Environment variables for custom credentials:

  • PROMETHEUS_URL (default: http://localhost:29090)
  • PROMETHEUS_USER (default: admin)
  • PROMETHEUS_PASSWORD (from PROMETHEUS_ADMIN_PASSWORD in docker/.env)

Helper Script: scripts/monitoring/prometheus_query.py


Overview

Exposed Metrics

AI Memory Module exposes metrics on port 28000 at /metrics endpoint.
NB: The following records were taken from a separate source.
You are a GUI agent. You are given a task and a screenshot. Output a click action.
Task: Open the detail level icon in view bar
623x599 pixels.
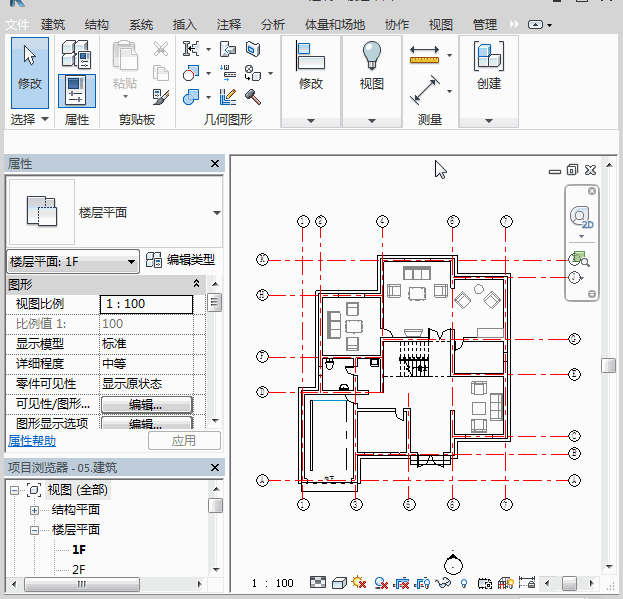pyautogui.click(x=318, y=583)
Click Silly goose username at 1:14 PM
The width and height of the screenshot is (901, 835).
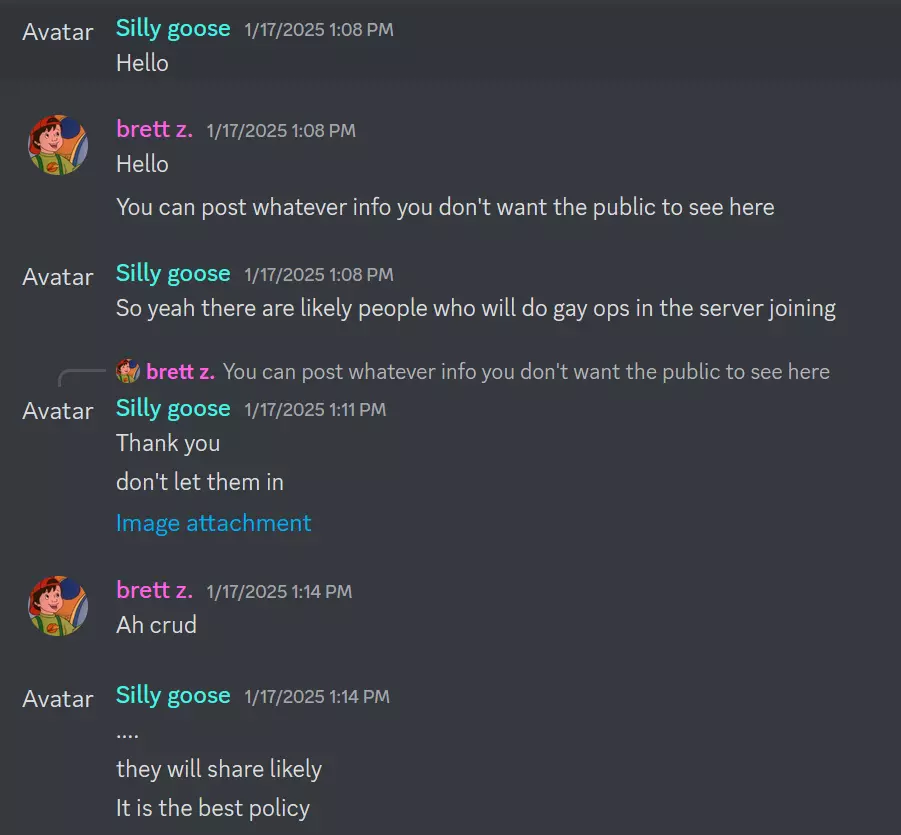point(173,695)
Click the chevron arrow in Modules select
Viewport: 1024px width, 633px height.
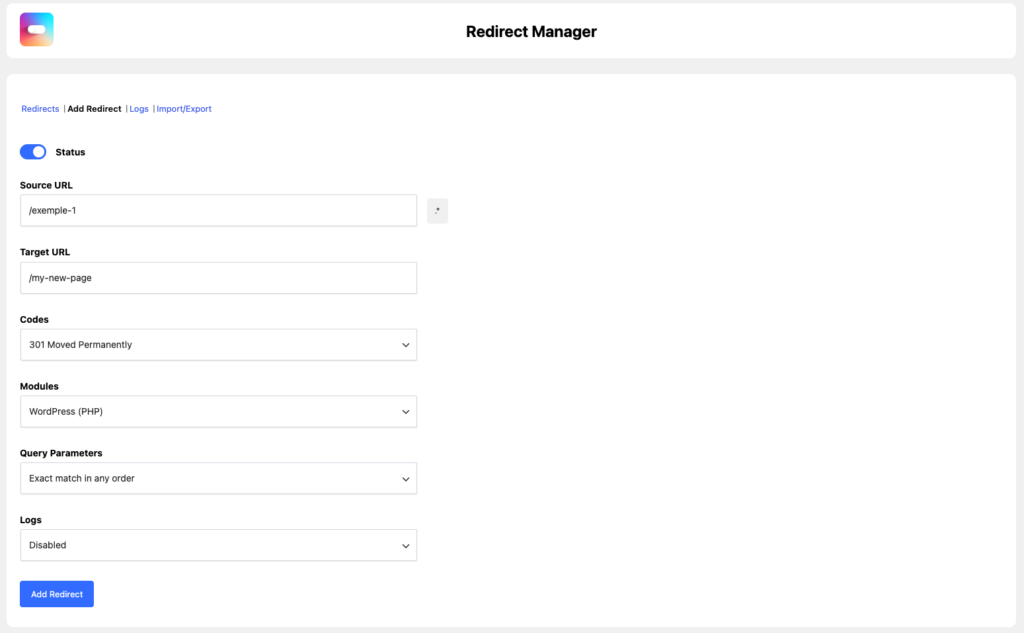point(405,412)
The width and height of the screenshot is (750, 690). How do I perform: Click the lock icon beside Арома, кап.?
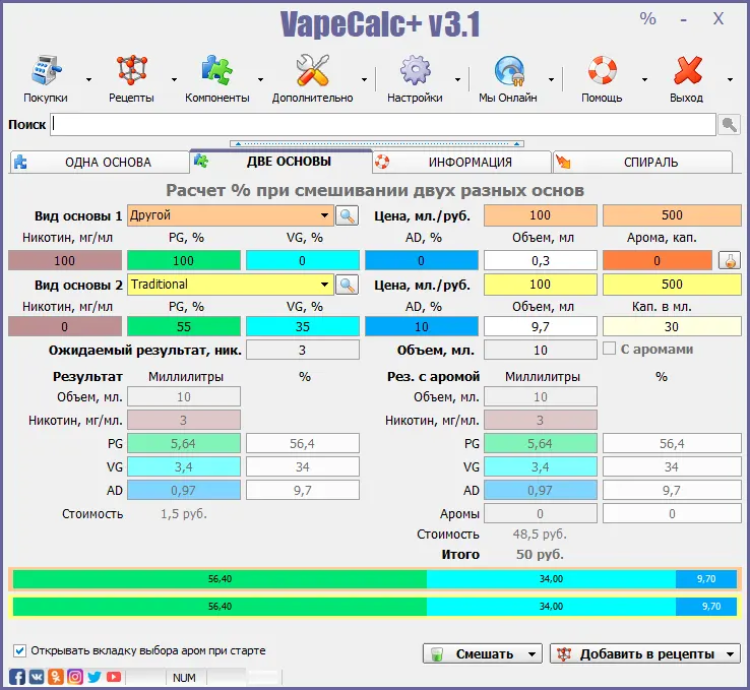click(730, 260)
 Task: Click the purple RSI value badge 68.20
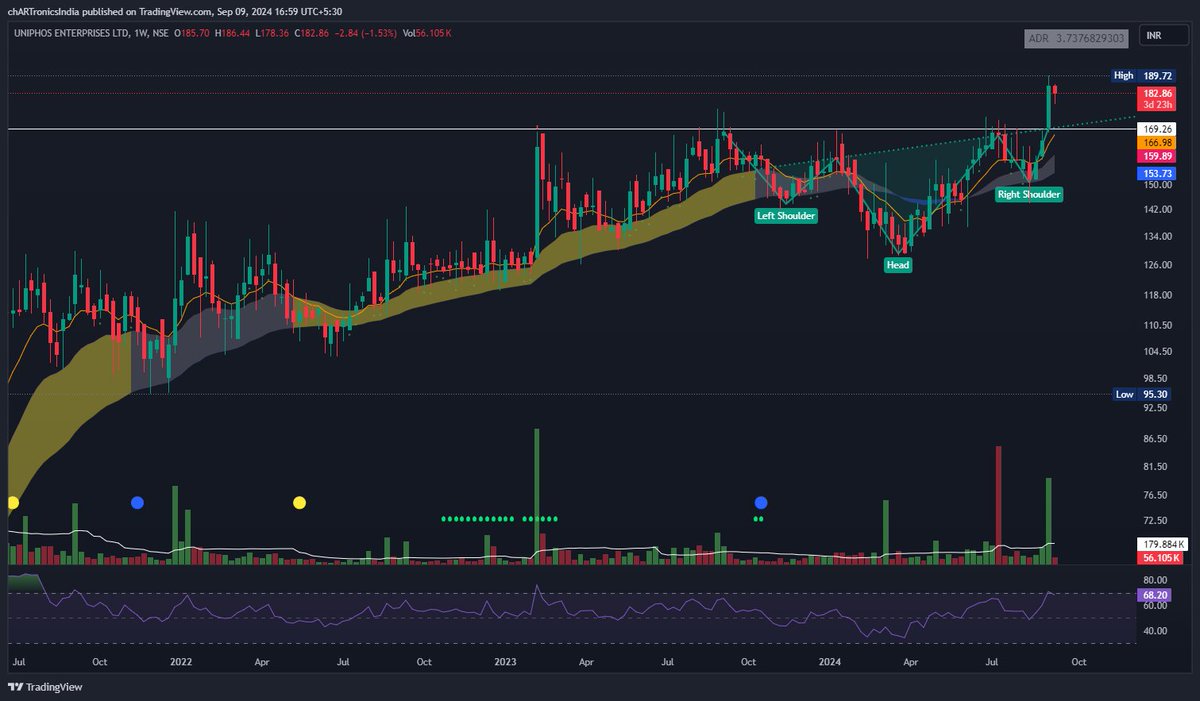[x=1154, y=594]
All metrics use the ai_memory_* naming convention (project convention: snake_case, ai_memory_ prefix).

Metric Types:

Type Metric Name Description Labels
Counter ai_memory_memory_captures_total Memory capture attempts hook_type, status, project
Counter ai_memory_memory_retrievals_total Memory retrieval attempts collection, status
Counter ai_memory_embedding_requests_total Embedding generation requests status, embedding_type
Counter ai_memory_deduplication_events_total Deduplicated memories project
Counter ai_memory_failure_events_total Failure events for alerting component, error_code
Counter ai_memory_tokens_consumed_total Token consumption tracking operation, direction, project
Counter ai_memory_trigger_fires_total Trigger activations trigger_type, status, project
Gauge ai_memory_collection_size Points in collection collection, project
Gauge ai_memory_queue_size Pending retry queue items status
Histogram ai_memory_hook_duration_seconds Hook execution time hook_type
Histogram ai_memory_embedding_duration_seconds Embedding generation time embedding_type
Histogram ai_memory_retrieval_duration_seconds Memory retrieval time None
Histogram ai_memory_context_injection_tokens Context injection token counts hook_type, collection, project
Histogram ai_memory_trigger_results_returned Results returned per trigger trigger_type
Info ai_memory_memory_system_info Static system metadata version, embedding_model, vector_dimensions, collections

Performance NFRs:

  • Hook overhead: <500ms (NFR-P1)
  • Embedding generation: <2s (NFR-P2)
  • SessionStart retrieval: <3s (NFR-P3)

Histogram Queries (CRITICAL)

Most Common Mistake: Missing aggregation in histogram_quantile() queries.

The Problem

Histograms in Prometheus are cumulative counters stored in _bucket metrics with an le (less than or equal) label. When querying percentiles across multiple instances or time series, you must aggregate by le before applying histogram_quantile().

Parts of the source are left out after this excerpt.